India’s Maharana of Mewar pays tribute to late Sir Roger Moore for raising quality of life and transforming economy of Udaipur….reports Asian Lite News
Shriji Arvind Singh Mewar, chairman of the Maharana of Mewar Charitable Foundation, has paid a heartfelt tribute to the late Sir Roger Moore crediting him with single-handedly raising the quality of life and transforming the economy in the city of Udaipur.
Sir Roger famously filmed in the Maharana’s City Palace and throughout the city of Udaipur for the James Bond film Octopussy released in 1983.
Several palaces in and around Udaipur were used for filming, most notably Shiv Niwas Palace as Bond’s hotel, the Taj Lake Palace and Jag Mandir Palace which doubled as the home of Octopussy played by Maud Adams, and Monsoon Palace acting as Kamal Khan’s residence.
Shriji Arvind Singh Mewar, the 76th Custodian of the House of Mewar, said the city had been ‘deeply shocked and saddened’ by his passing. However, Sir Roger’s legacy continues to be felt today having positioned Udaipur as a ‘paradise’ for film makers across the world.
“The passing away of Sir Roger Moore was received in Udaipur with deep shock, sadness and disbelief,” said Shriji. “My personal memory of the late Sir Roger is of an amusing, gentle and extremely courteous man who gave time to everyone he met. He will always have a special place in the ‘heart’ of Udaipur and has left an indelible imprint in the imagination of the local people. Our condolences, thoughts and prayers are with Sir Roger’s family and friends. He will always be remembered here in Udaipur with affection, deep respect and great fondness.
“The only James Bond Udaipur recognises is Sir Roger Moore and there was an astonishing reaction in the city 35 years after the filming of ‘Octopussy’. Since that time the population of the city has risen from 250,000 to 800,000. Today people here watch just one Bond Movie ‘Octopussy’ with one immortalised James Bond. Sir Roger has entertained billions of viewers all over the world, but the unique and permanent impact he left on Udaipur has not been replicated or seen elsewhere in the world. He has single-handedly changed the quality of life of the common man and brought money into the economy of the city of Udaipur. The people of Udaipur in one voice acknowledge this fascinating contribution. Even today there are cafes in the city which run two shows every evening and diners have to time their table reservations accordingly.”

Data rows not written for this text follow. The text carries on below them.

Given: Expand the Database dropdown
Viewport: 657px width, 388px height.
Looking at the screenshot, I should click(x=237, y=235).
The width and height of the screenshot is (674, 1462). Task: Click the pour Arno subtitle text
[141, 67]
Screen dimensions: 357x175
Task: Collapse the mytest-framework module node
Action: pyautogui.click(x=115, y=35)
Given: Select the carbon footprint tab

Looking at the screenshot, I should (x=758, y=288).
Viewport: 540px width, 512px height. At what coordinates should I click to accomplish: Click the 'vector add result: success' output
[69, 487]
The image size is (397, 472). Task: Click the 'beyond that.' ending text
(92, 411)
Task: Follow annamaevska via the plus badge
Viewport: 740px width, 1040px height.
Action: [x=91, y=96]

Shriji’s father Maharana Bhagwat Singh took the lead in inviting the famous producers Albert R Broccoli and Michael G Wilson to Udaipur, the Lake Palace Hotel and threw open the doors of the new hotel, Shiv Niwas Palace, ahead of time to house the stars. The Indian press recognised the huge multiplier effect which the Bond film was having in Udaipur and Rajasthan.
Shriji, who is also the Chairman and Managing Trustee of Maharana of Mewar Charitable Foundation, said the decision to welcome Broccoli and Wilson heralded a new era for Udaipur as a global filming destination.

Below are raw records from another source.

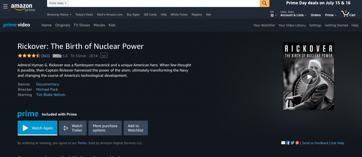The height and width of the screenshot is (157, 362).
Task: Expand the Prime Video search category dropdown
Action: [58, 3]
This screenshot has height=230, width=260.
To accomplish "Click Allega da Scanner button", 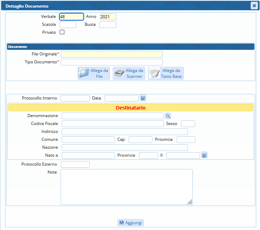I will (x=129, y=73).
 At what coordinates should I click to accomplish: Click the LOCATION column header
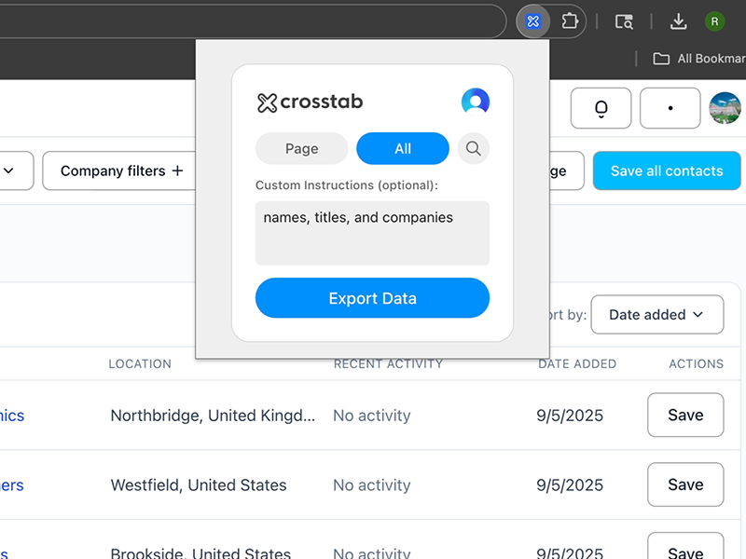[140, 363]
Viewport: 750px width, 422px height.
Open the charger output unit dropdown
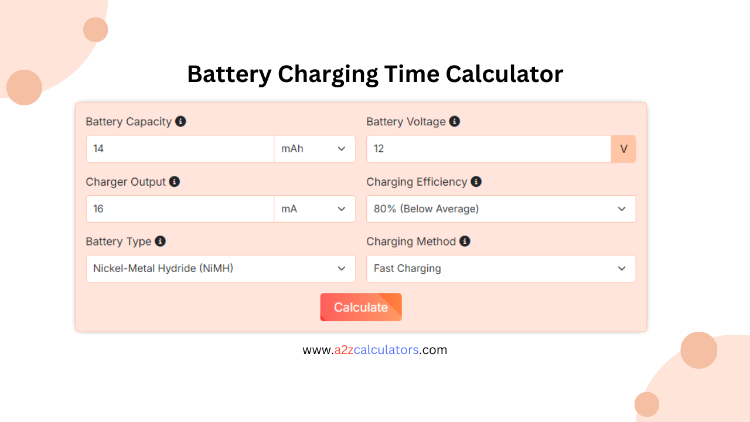(x=315, y=209)
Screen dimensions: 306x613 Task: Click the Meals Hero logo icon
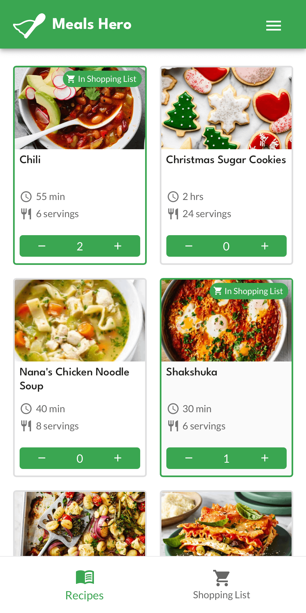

“The fallout of the impact of ‘Octopussy’ has left several tangible benefits for our city,” he said. “Udaipur has had a very long association with film shooting and film makers. The first silent movie was shot in 1929 but my late father was the moving force behind EON Productions’ decision to film ‘Octopussy’ in Udaipur. It was the first of a number of major Indian and International films to be shot here. The impact of ‘Octopussy’ on the economy of the city of Udaipur both then and continuing through to today has been immense. Udaipur has managed to sustain its position as a paradise for film makers for 80 years which is a big tribute to people of the city.”
Actor Kabir Bedi who played the villainous Gobinda who fought with James Bond throughout ‘Octopussy’ also paid tribute Sir Roger on social media. He said Sir Roger was fascinated by the history of Rajasthan.
“Roger Moore was the James Bond who I fought throughout the film ‘Octopussy’,” he said. “In real life he was an incredibly kind and gracious human being. Roger became my friend during the long shootings we shared in Pinewood Studios in London, the train depots of Peterborough, and the magical Lake Palace in Udaipur, India.
“Even though he played a real extrovert as Bond, he was quite a shy person. But he opened up in the course of shooting, going beyond his British wit to talk philosophy and much more. The Maharana of Udaipur, Arvind Singhji, would regale us with his stories while treating us to Udaipur’s famous Rose wine. There were magical evenings, often with our family and friends, the conversation always interspersed with Roger’s witty comments.
“I played a Sikh villain in ‘Octopussy’ so wore turbans of many colours. One day I walked onto set with a white ‘patka’ style turban which could have been mistaken for a bandage. Seeing me Roger said “Feeling better now?” with a wicked grin. That was Roger. Always having a joke in pure British style. He often made jokes about himself in his wry style.”